The court of appeals observed that a steel fabrication plant is not one
of the structures specifically enumerated in Section 3(a). The court further
concluded that the Tidewater plant is not "a similar type of facility
that fits the [Section's] catchall provision." Pet. App. 17. The court
emphasized that the employees' work does not take them routinely from within
the plant onto adjoining water and back again but rather keeps them in the
plant to fabricate parts that are usually shipped by rail or truck to an
inland site or elsewhere. Id. at 17-18, 19. The court concluded that the
very fact that components are shipped from the plant before their installation
"insulates the plant from navigable waters and distinguishes [petitioner]'s
work location from that of the traditional longshoreman's workplace at the
water's edge." Id. at 18. Moreover, the court observed that, although
petitioner occasionally worked on ships, he traveled by land to the shipyards
where he then installed fabricated parts. Ibid.

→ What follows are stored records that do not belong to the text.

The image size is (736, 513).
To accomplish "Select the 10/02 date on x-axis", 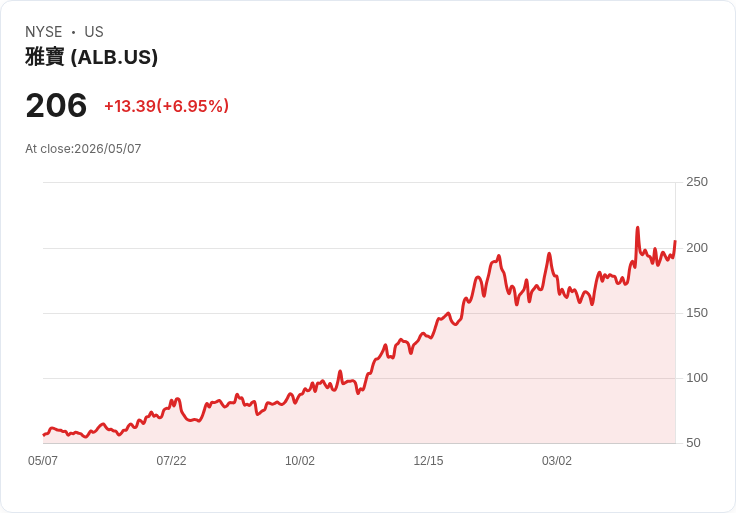I will click(300, 460).
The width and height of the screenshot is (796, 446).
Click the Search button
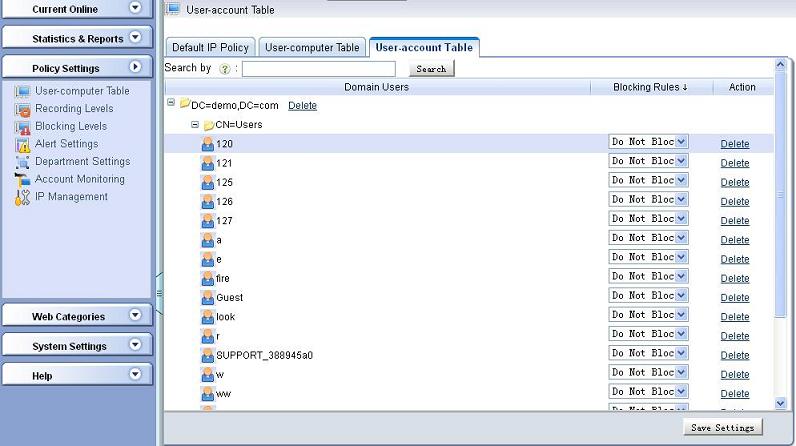tap(430, 69)
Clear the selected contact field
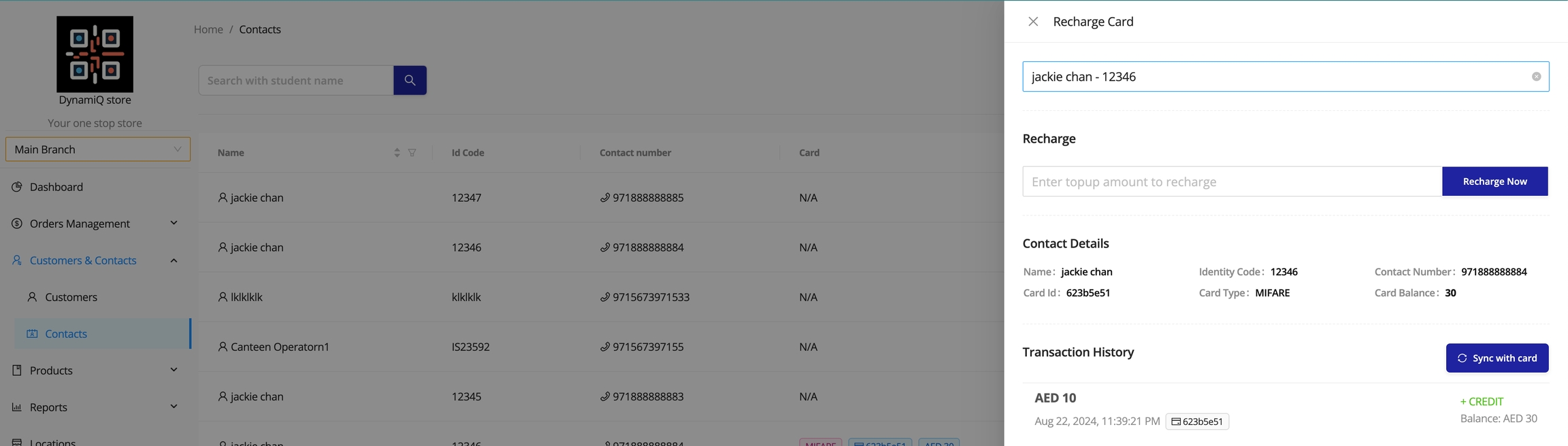This screenshot has width=1568, height=446. point(1536,77)
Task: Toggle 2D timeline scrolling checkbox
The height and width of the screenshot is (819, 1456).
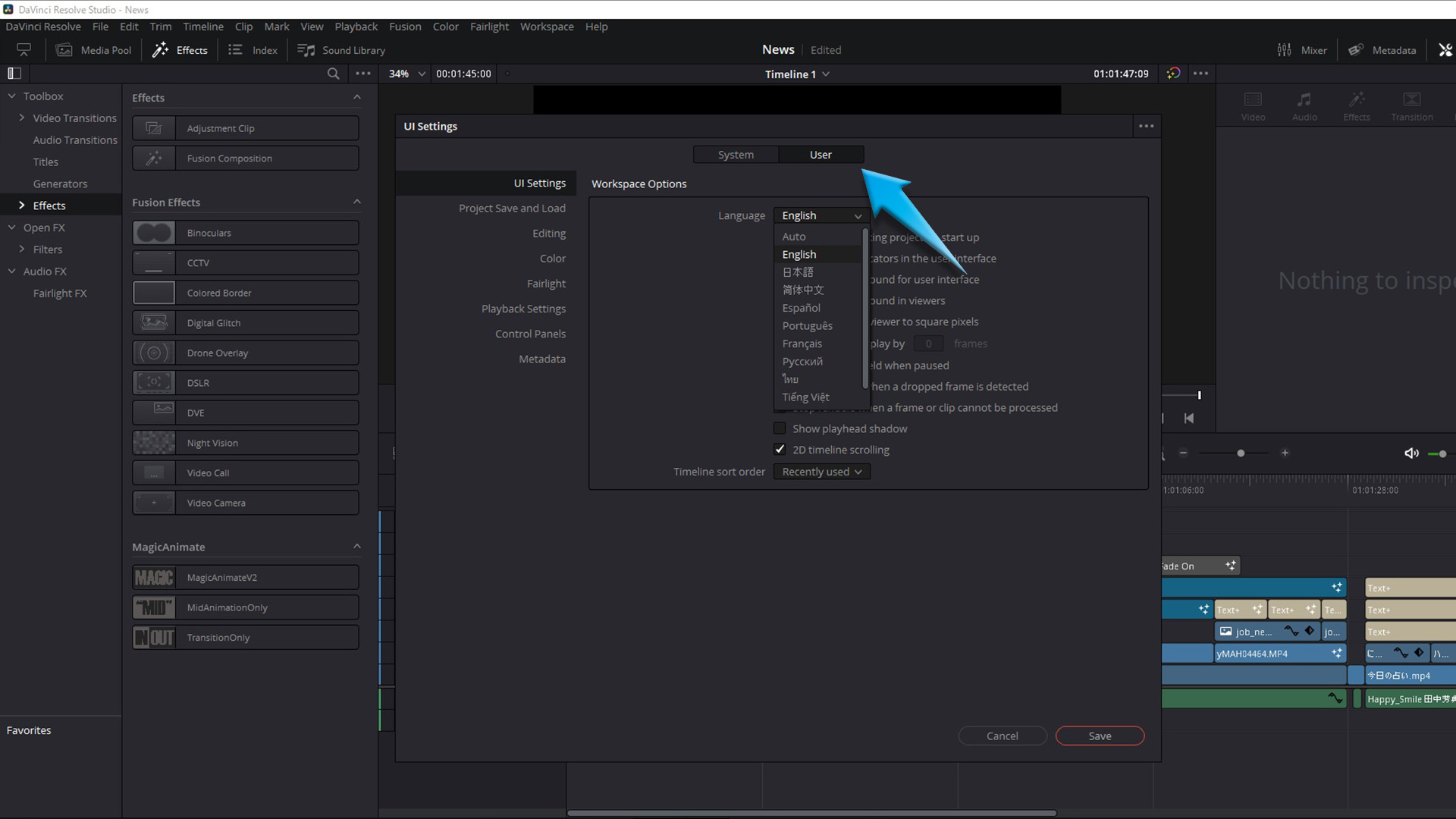Action: click(x=782, y=449)
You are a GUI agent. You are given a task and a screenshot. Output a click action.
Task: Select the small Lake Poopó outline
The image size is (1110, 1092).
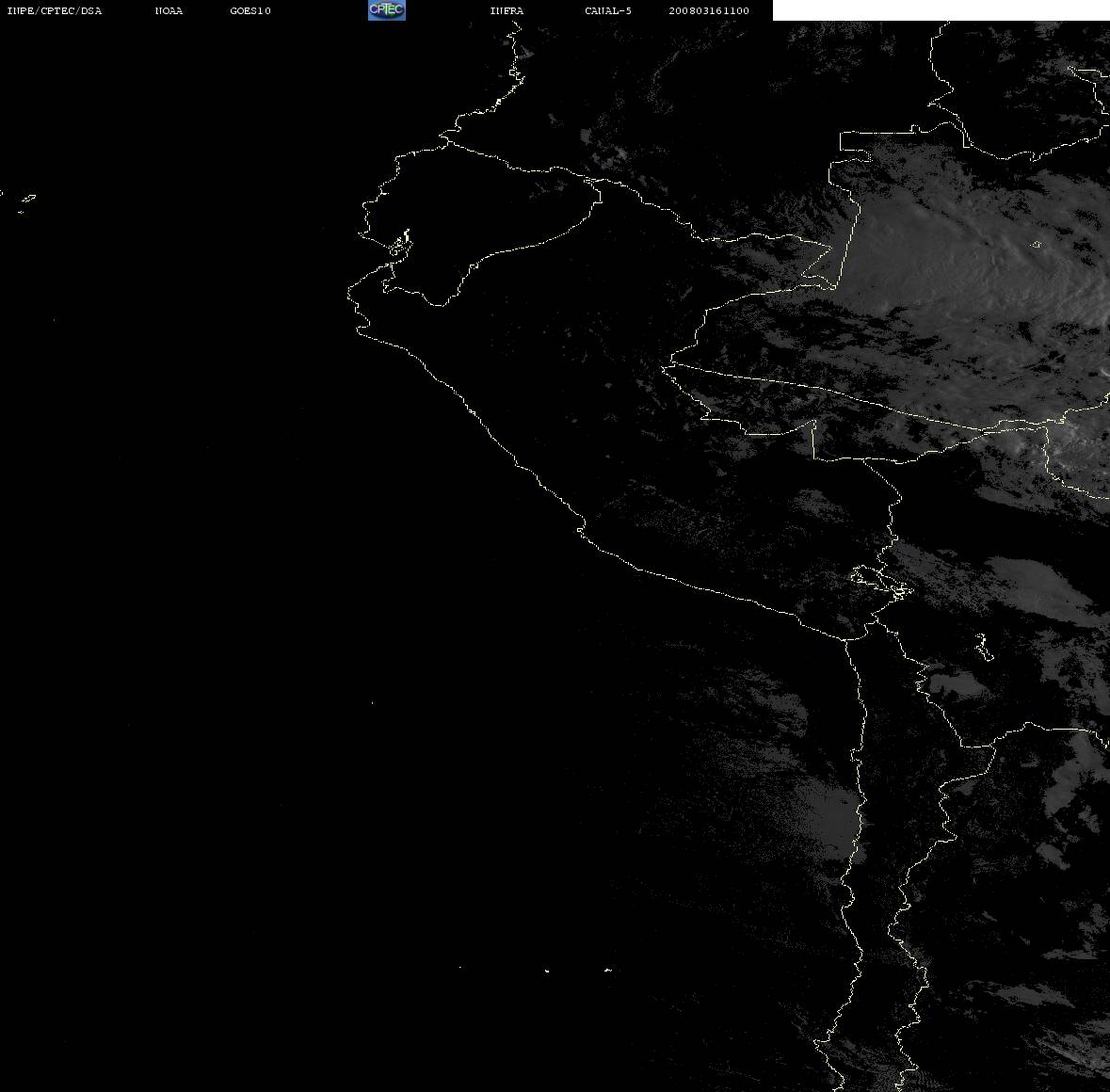tap(983, 647)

The court acknowledged that the plant's property is contiguous with navigable
waters, but concluded that such contiguity is "simply fortuitous."
Pet. App. 18. The court noted that the plant is "almost a thousand
feet" from the water's edge and reiterated that the plant's workers
do not customarily move between land and water but rather remain in the
plant as they would if the plant were located at any inland site. Id. at
18-19. The court also emphasized that the plant does not serve ships at
the water's edge or build or repair them at its barge dock. Id. at 19. Moreover,
the court determined that it is not meaningful that components are on rare
occasions shipped by barge from Tidewater's dock because such transport
would be relevant only if it were the customary method of shipment and if
Tidewater's employees were longshore workers who customarily loaded barges
at the facility. Ibid. Accordingly, the court held that petitioner was not
injured on a covered situs and consequently reversed the award of benefits.
Id. at 19-20.
ARGUMENT
The decision of the court of appeals rests on the particular facts of this
case and does not conflict with any decision of this Court or of any other
court of appeals. Review by this Court is therefore not warranted.5
1. As the court of appeals recognized, the question whether the steel fabrication
plant at which petitioner was injured is a covered situs depends upon whether
it is part of an area adjoining navigable waters that is "customarily
used by an employer in loading, unloading, repairing, dismantling or building
a vessel." 33 U.S.C. 903(a).6 The Board concluded that the facility
is a covered situs because it abuts navigable waters and is customarily
used for the construction, as well as loading and unloading, of vessels.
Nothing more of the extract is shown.